Maximizing long term shareholder value is the morally superior approach. Anyone can be a shareholder, and most of us are in the US, as our private pensions are in the stock and bond markets. Creating long term value for shareholders generates goods and services, provides employment, produces tax revenue, and builds the modern world.
Stakeholder capitalism is thinly disguised leftism. Groups like unions, community activists, environmentalists, or identitarians lay a claim to another person’s property, with generally bad results for both shareholders and the public. Stakeholder capitalism creates huge bureaucracies, dilutes the value of private property, discourages self sufficiency and responsibility, and is largely deployed as an excuse for the very wealthy to control society.
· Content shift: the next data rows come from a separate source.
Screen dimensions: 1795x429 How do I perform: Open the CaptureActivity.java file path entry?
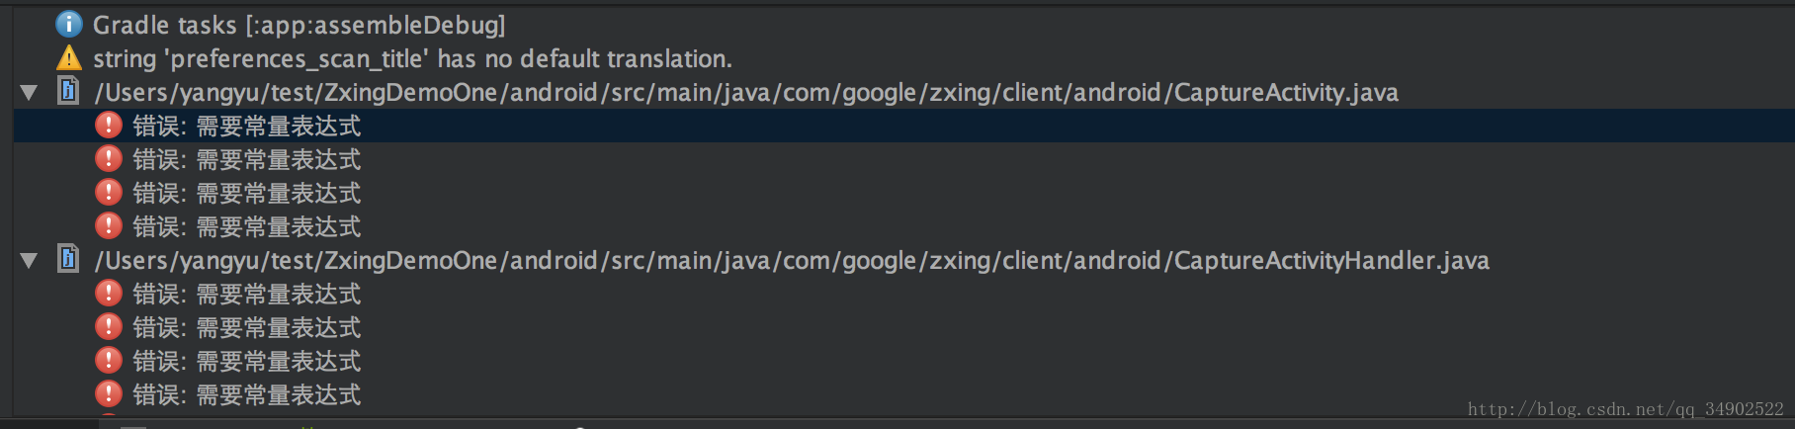point(745,93)
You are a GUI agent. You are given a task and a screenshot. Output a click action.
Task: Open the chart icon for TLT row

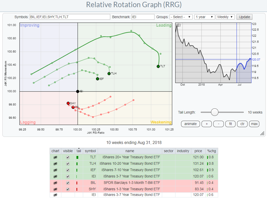point(55,157)
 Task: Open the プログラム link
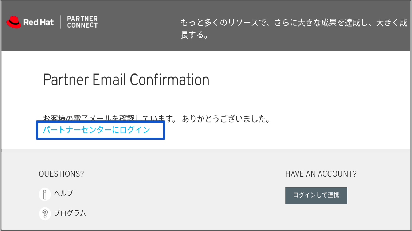point(70,213)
Stakeholder Theory intentionally blends the bureacratic state with the corporate world for “the common good”
The very definition of fascism.
I was struck by the incestuous relationship between big donors, political operatives and the politicians. The corruption is all consuming.
It might be good to get acquainted with the origin story of this corporate state as well: neoliberalism. Some people might be having difficulty trusting David Harvey because he is a Marxist scholar but I found his “a brief history of neoliberalism” one of the best. It is also generally well regarded.
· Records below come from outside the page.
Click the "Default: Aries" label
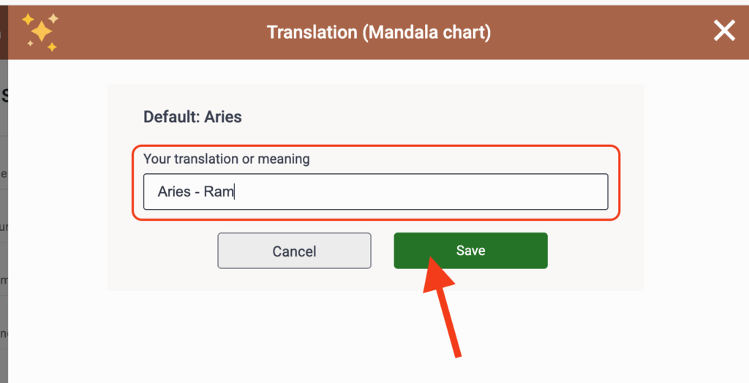Screen dimensions: 749x383 (x=192, y=116)

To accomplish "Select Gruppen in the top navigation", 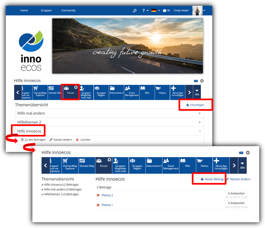I will point(46,11).
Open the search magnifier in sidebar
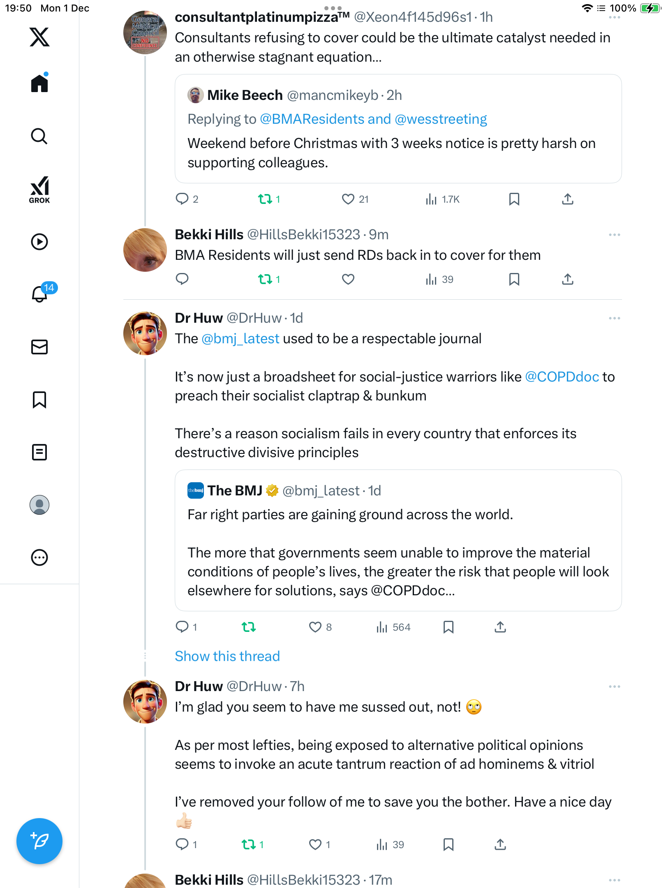The height and width of the screenshot is (888, 666). click(x=39, y=136)
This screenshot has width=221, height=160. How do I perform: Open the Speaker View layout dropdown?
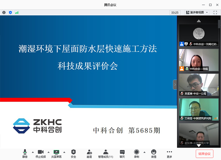pyautogui.click(x=197, y=13)
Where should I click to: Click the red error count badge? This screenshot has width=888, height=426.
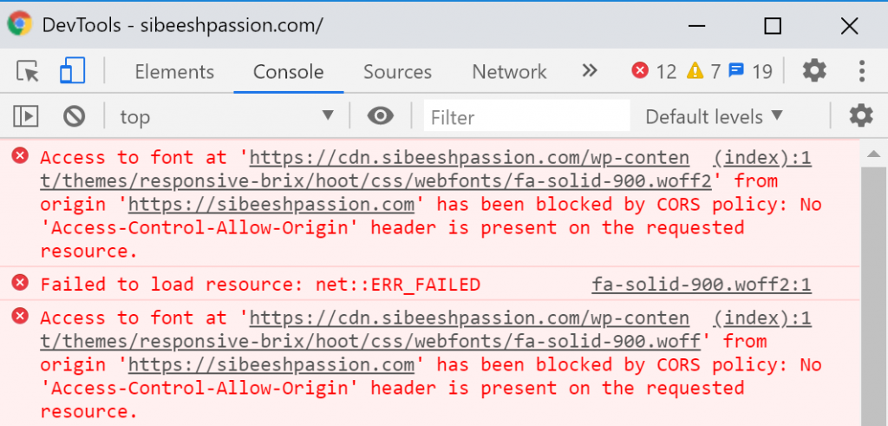click(x=654, y=71)
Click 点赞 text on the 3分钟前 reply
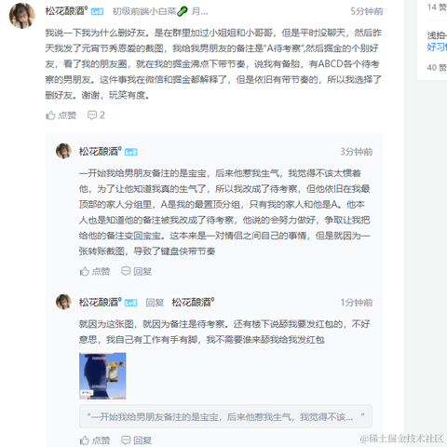Viewport: 447px width, 447px height. click(x=102, y=272)
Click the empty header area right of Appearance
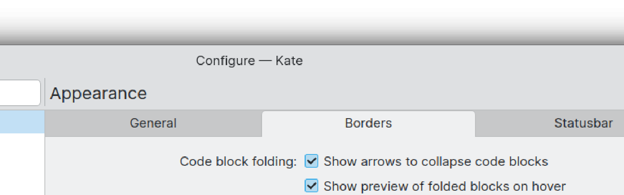 click(390, 94)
The next question is of course, what do we do about this problem if voting is not enough? The left and the right blame each other to be danger to democracy but it seems to be, in fact, corporate power and the oligarchy behind both of them that is producing an authoritarian state.
The Donkeys are certainly beholden to corporate power and money. Trump is not.
Easy choice.
You’re joking, right?
In theory you would think trump is less easily corrupted by corporate power. In practice his campaign is also financed by oligarchs. More importantly, during his first term he often picked big capital over the middle and working class. Why? I don’t know. Perhaps it is class solidarity in his case, he is one of the oligarchs after all.
Exactly.
once again, the peculiar “upvote zeroing” policy has struck. When last I looked, yours was the most voted comment by a margin, now showing a single upvote.
This keeps happening – I don’t understand if it is a glitch or deliberate. Whatever, it is infuriating.